What will happen to our patients who have been on the waiting list for at least 1, 2 or 3 months? Will their cancer be treated at its pre-pandemic stage? Or will supplementary testing need to be updated due to the delays in medical treatment? Will their tumor need to be restaged?
Given the characteristics of public health in our country, many hospitals might look to these recommendations for guidance. However, we believe that although the clinical guidelines published so far give us an idea of "what to do" with our waiting lists, the circumstances in each hospital will differ, and these guidelines merely offer theoretical recommendations on "what to do" or "how to do it in the best possible way". We call for guidelines that allow us to treat all patients in this situation - not only those with LC, but also those with other thoracic tumors that require surgical or multimodal treatment. Such guidelines would help us plan and treat patients currently on the waiting list within a reasonable time frame of less than 3 months.

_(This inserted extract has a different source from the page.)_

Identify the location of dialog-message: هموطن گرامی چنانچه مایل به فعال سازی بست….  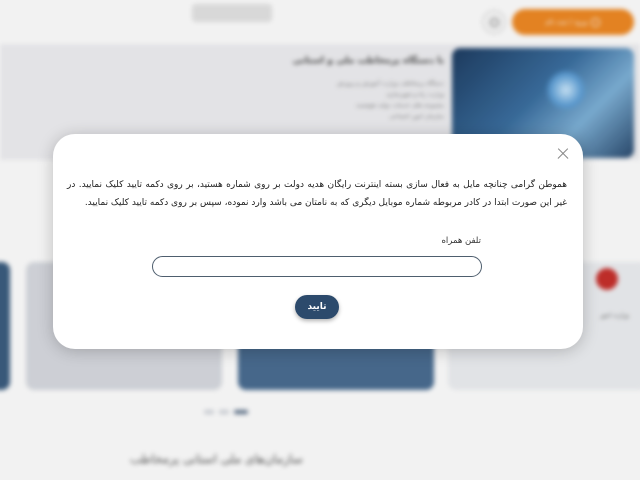
(317, 194).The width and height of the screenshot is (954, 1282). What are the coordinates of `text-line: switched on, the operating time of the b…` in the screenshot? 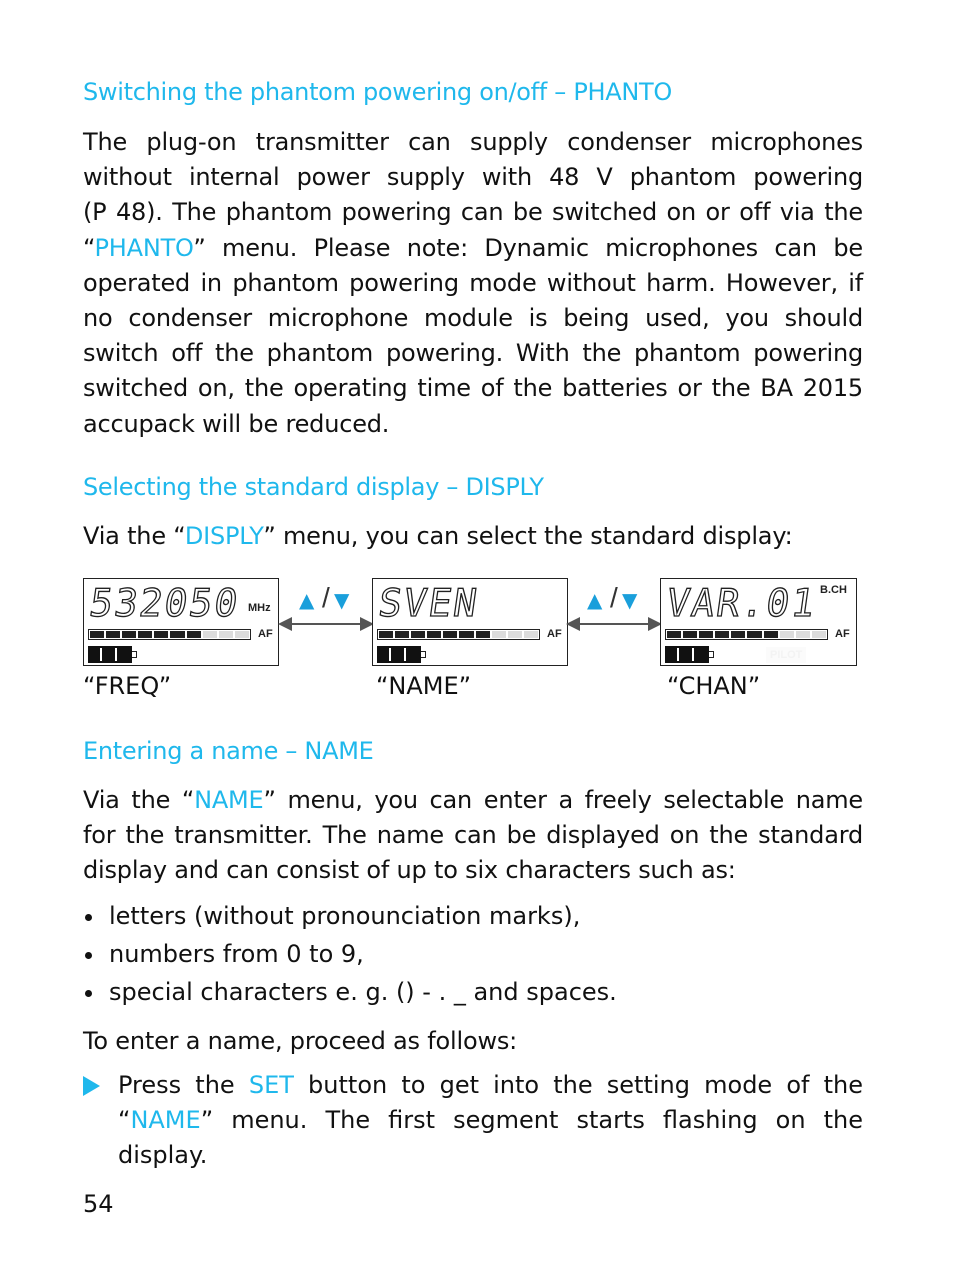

Certain details need to be taken into account, such as the patient's willingness to undergo surgery at the current time, their family situation, or even the possibility that some patients have or have had COVID-19, in which case the best moment to re-schedule surgery must be carefully selected. On the other hand, we may need to screen all waiting list patients for coronavirus infection. What should we do? We urgently need organization, prioritization, and treatment guidelines for the future management of these patients. We need to prioritize, not only on the basis of knowledge, but also in the knowledge that we are doing the right thing.
Please cite this article as: Isea de la Viña J, Mayol J, Ortega AL, Alcázar Navarrete AN. Pacientes con carcinoma broncogénico en lista de espera en plena crisis del COVID-19: ¿y ahora qué hacemos? Arch Bronconeumol. 2020;56:602–604.